Some of the main issues are listed below but please understand that none of them are attacks on the abilities of the original author (iPAYE does some very complex calculations very well) but rather the sort of mistakes that a lot of new Cocoa developers tend to make.
- There are huge amounts of duplicate (or nearly duplicate) code. This includes the duplication of code between iPhone and iPad-specific view controllers and the duplication of code across the iOS and OS X platforms rather than it being stored in a sharable library or even sharable classes.
- On both platforms the data is stored in the NSApplicationDelegate and this is referenced from all over the place. This class is 1,475 lines long in the OS X codebase and 1,193 in the iOS codebase.
- The OS X version has pretty much all of the code in a single window controller class. This runs to 12,030 lines of code.
- The data models the iOS and OS X versions use are not compatible. You can’t export data from one and import it into the other.
- The calculations are all done using floats rather than NSDecimalNumber. Rounding tricks resolve this but it’s not ideal. The calculations are all also done in single, huge methods.
- The data model is flat and therefore ‘fixed’. For example, the data model allows for six user-defined payment and four user-defined deductions (plus some core ones) so if a user wanted to add more types would be stuck.

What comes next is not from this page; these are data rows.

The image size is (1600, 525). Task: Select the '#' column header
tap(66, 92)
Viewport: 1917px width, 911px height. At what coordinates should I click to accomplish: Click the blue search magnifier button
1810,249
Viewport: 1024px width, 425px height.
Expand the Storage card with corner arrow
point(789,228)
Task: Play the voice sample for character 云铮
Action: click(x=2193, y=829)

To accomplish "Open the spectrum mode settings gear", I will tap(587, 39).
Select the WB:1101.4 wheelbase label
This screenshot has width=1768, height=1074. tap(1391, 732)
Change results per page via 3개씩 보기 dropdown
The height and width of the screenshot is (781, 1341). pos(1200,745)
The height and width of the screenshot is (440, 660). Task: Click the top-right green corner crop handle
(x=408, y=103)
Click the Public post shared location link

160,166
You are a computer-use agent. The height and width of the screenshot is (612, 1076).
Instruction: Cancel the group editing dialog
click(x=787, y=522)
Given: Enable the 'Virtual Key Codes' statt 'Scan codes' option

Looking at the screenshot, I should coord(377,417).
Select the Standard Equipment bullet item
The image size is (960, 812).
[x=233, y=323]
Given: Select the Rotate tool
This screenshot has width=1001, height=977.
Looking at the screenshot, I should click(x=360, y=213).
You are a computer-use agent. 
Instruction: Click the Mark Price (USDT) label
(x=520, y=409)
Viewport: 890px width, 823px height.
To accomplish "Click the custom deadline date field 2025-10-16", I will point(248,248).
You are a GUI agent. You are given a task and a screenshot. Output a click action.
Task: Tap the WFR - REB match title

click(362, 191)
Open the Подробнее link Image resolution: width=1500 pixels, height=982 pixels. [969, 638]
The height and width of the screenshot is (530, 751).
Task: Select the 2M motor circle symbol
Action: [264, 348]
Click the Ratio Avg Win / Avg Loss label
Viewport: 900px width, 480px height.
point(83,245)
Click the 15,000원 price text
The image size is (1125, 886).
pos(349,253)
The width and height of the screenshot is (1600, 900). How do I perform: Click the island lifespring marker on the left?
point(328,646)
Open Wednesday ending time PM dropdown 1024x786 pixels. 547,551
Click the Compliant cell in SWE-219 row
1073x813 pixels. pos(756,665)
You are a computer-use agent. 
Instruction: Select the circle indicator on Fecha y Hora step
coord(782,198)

Similarly it can only cope with a Director having a fixed number of National Insurance code changes in a year (which is theoretically fine but still an artificial limit).
- There are lots of small, restrictive things. For example, iPAYE on iOS can go back to the 2009-10 financial year which is probably a bit unneccesary but because years are identifier on an index basis (2009-10 is year 0) it makes dropping old years less than simple since all references to subsequent year indexes would need to be found and updated.
In addition to the above the UI could do with a refresh, particularly on iOS. However the way the UI links in to the data model makes this a fairly major task in itself. At the moment things really are cobbled together to get the UI to work in iOS 8 and on the iPhones 6 and 6 Plus.
Last year I made some attempts to re-write bits of the calculation code but the new code didn’t make it into the revisions for the 2015-16 financial year because the overall infrastructure of the apps still needs a lot of work to accommodate it. I’ve toyed with some new UI ideas for iOS but the work needed seems overwhelming and progress was slow.
However, whilst I was at NSConference a few weeks ago Pieter Omvlee gave a fantastic talk about how he and his team have evolved the Sketch codebase over several years. Several ideas seemed very sensible to me and it also invigorated me and made me want to have another go at tackling the task of modernising iPAYE.
So this is where I am up to and I’ve decided to write a series of blog posts about the process. This will serve two main purposes and have a third as a result of them. The first is that it will allow me to share my thoughts, processes and ideas with other developers and hopefully get their feedback too. The second is that it will help keep me focused. I’ll feel more motivated to keep plugging away at it if I am publicly accountable. The third is that even if iPAYE doesn’t generate enough income to cover the refactoring costs the educational process for both myself and others will make it worthwhile. I’m intending to learn from this process and I hope others will too.